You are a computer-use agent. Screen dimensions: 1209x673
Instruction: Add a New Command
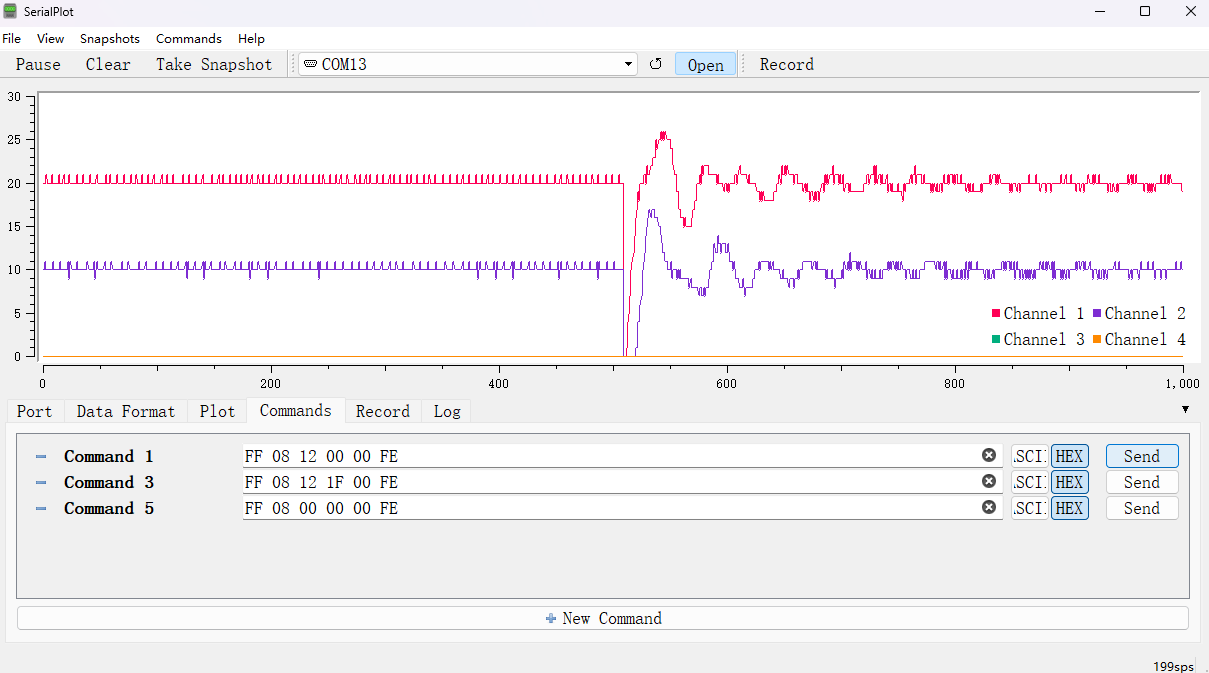pos(603,619)
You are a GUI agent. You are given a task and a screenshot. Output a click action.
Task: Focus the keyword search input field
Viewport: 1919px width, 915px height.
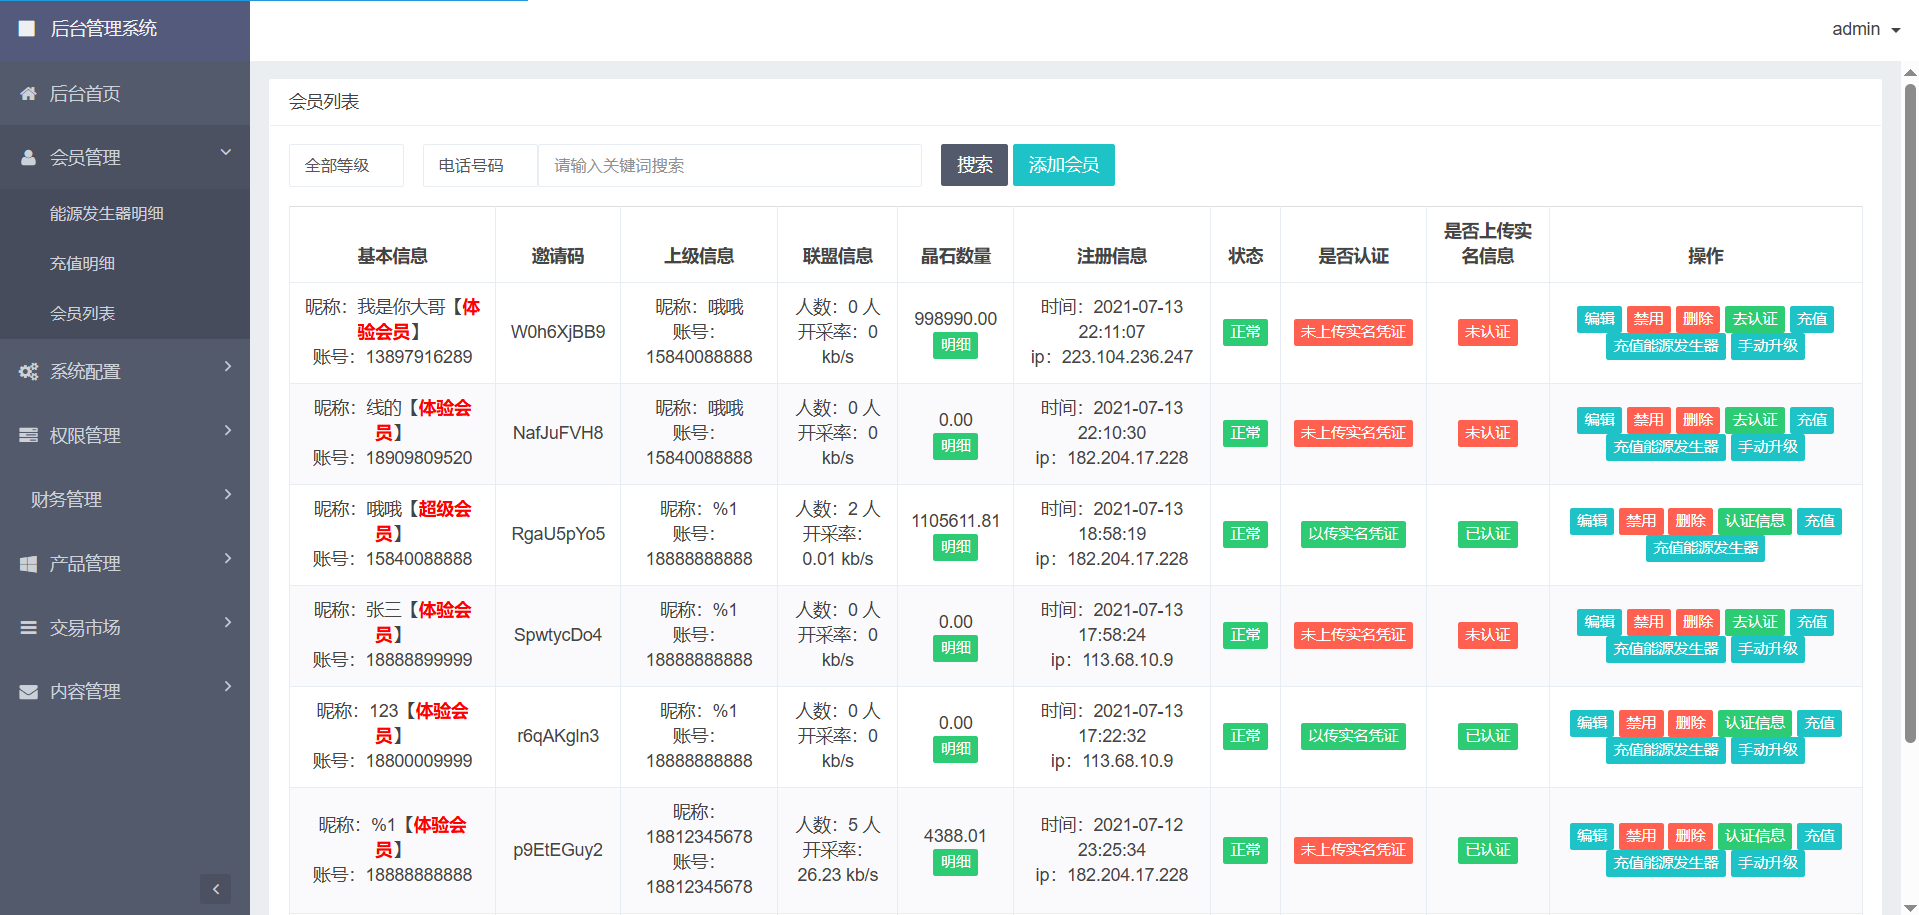tap(729, 166)
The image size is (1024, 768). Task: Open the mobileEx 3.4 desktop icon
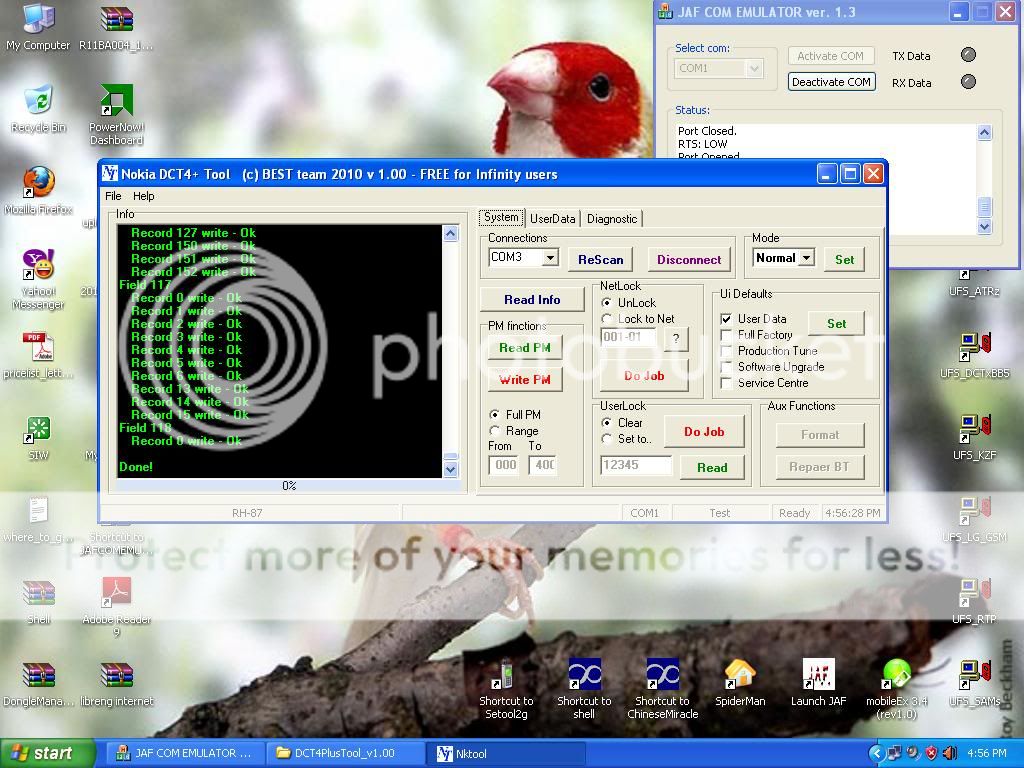(896, 677)
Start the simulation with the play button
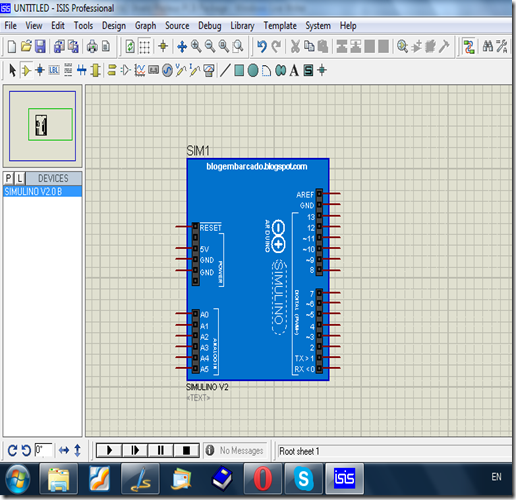Viewport: 516px width, 500px height. (109, 451)
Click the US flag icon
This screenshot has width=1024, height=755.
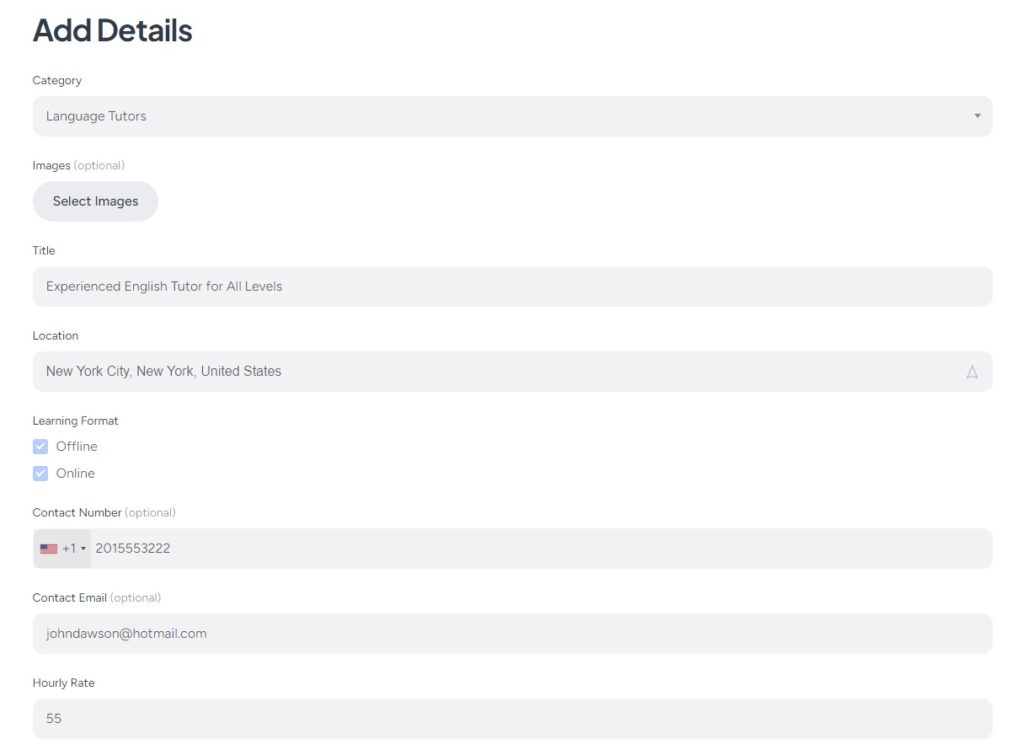point(49,549)
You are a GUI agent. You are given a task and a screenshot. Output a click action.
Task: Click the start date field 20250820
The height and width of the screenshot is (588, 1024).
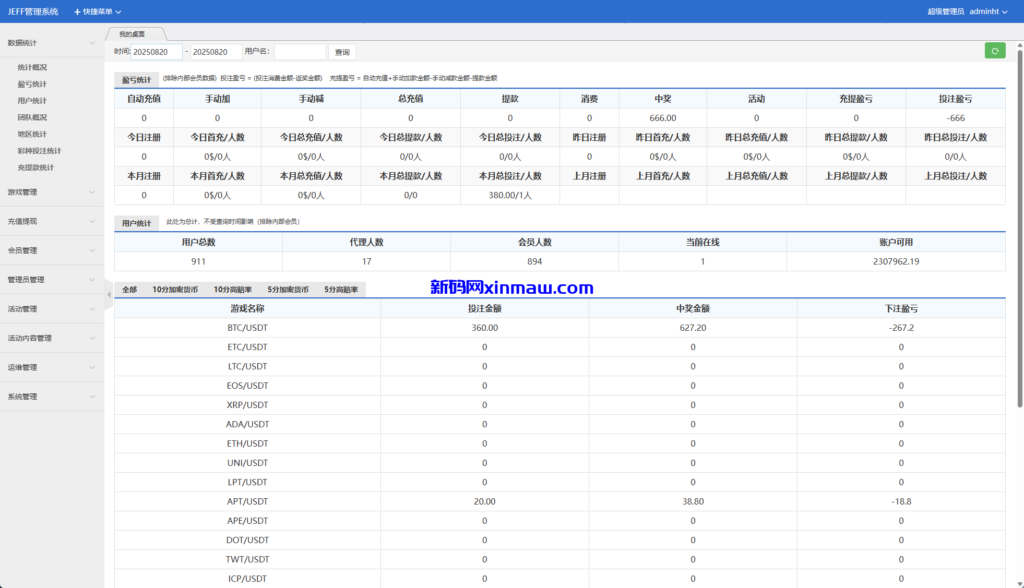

════════════════════

The whole listing should be reproduced exactly. Images don't go in.

You are a computer-use agent. Screen dimensions: 1209x673
Instruction: Add a New Command
pos(603,619)
You are a GUI agent. You are given a task and a screenshot. Output a click action.
Task: Focus the keyword search input field
Viewport: 1919px width, 915px height.
tap(729, 166)
The image size is (1024, 768). Task: Open the mobileEx 3.4 desktop icon
(896, 677)
Start the simulation with the play button
Viewport: 516px width, 500px height. (109, 451)
Click the US flag icon
This screenshot has width=1024, height=755.
point(49,549)
You are a GUI agent. You are given a task and a screenshot. Output a click action.
Task: Click the start date field 20250820
The height and width of the screenshot is (588, 1024).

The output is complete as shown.